La niña la observó atentamente desde el precario refugio que le proporcionaba estar al otro lado de la calle, casi escondida en un portal.
Le había llamado mucho la atención aquella mujer que pedía, con el brazo estirado, el cuenco de la mano lleno de desesperanza, la vista gacha, sin atreverse a mirar a las personas que le daban o no le daban, que la miraban o no la miraban, que se apenaban o no se apenaban.
Desde la protección del anonimato la vigiló con cuidado; no era la primera vez que se fijaba en una limosnera, pero esta era distinta, y por eso le llamaba más la atención.
Estaba íntegramente vestida de riguroso y penoso luto, el color de su desesperanza.
Tenía los ojos abiertos pero cerrados, y su brazo hubiera parecido de estatua de mármol si no fuera porque un temblor obstinado, repetitivo, impedía la quietud, y si no fuera porque la mano a veces se cerraba creyendo que alguien había depositado una caridad.
La niña observaba aquella mujer con la mirada absorta del asombro, con la sospecha razonable de la primera vez que sucede algo, y una duda inquisidora muy atenta a lo que le decían los ojos.
La mujer, obstinada en sobrevivir como fuera, mantenía la postura de cuenco en su mano y la actitud de pedir en sus ojos gachos; la lástima le brotaba por todas partes clamando el despertar de las conciencias.
Con más años que palabras en su voz tan callada, con más penas que estrellas, con más miedo que ilusión, rogaba con la actitud.
La muchedumbre, que no eran capaces de salirse de ser gente y ser individuos, individuales, sólo le daban una mirada: para evitar el tropiezo y porque era inevitable. Los ojos de los corazones estaban enmudecidos.
La niña, desde la atalaya de sus pocos años no alcanzaba a ver más allá de su propia inocencia sin juicio.
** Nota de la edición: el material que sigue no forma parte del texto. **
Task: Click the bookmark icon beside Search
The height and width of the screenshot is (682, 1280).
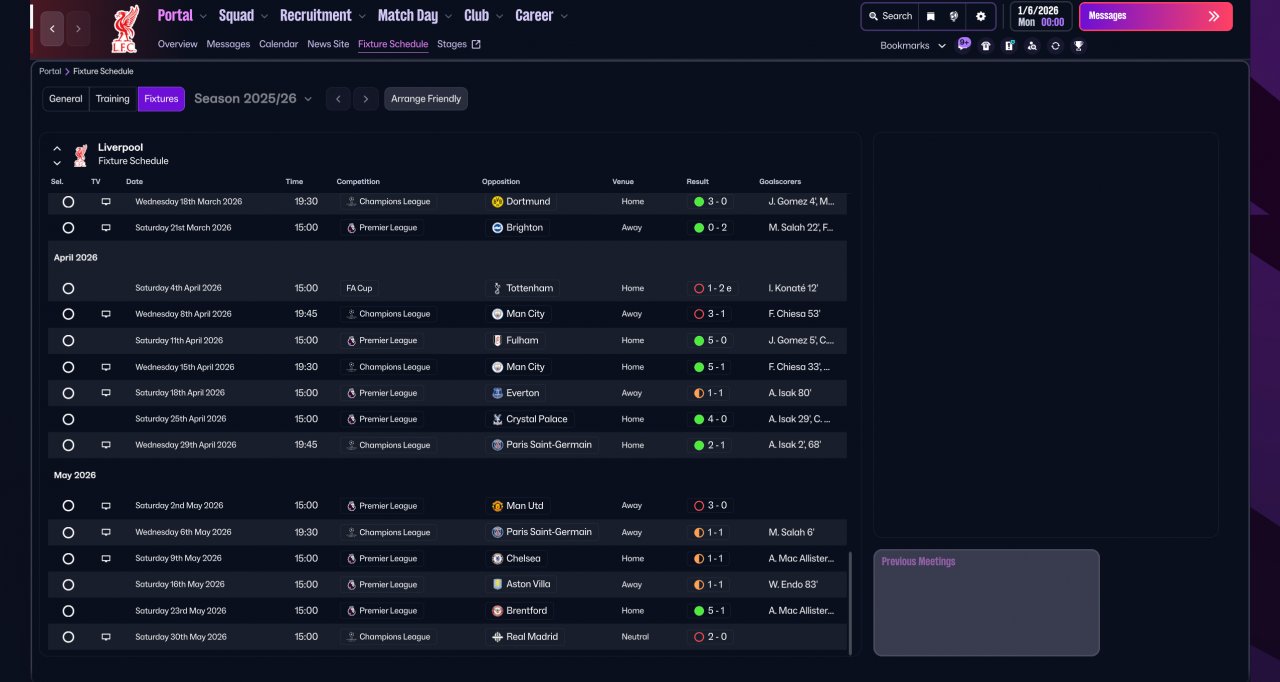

La niña, que no sabía de rendirse y pedir, que no conocía lo que la desgracia y el desencanto obligan a hacer, cruzó la frontera de la calle que las separaba y depositó en la mano pedigüeña un beso con las alas tibias de sus labios, y una flor.
La mujer supo que era lo mejor que le habían dado. Rezó una oración ensopada por las lágrimas y bendijo la sabiduría de la inocencia, mientras atendía al terremoto cuyo epicentro se había instalado en su corazón.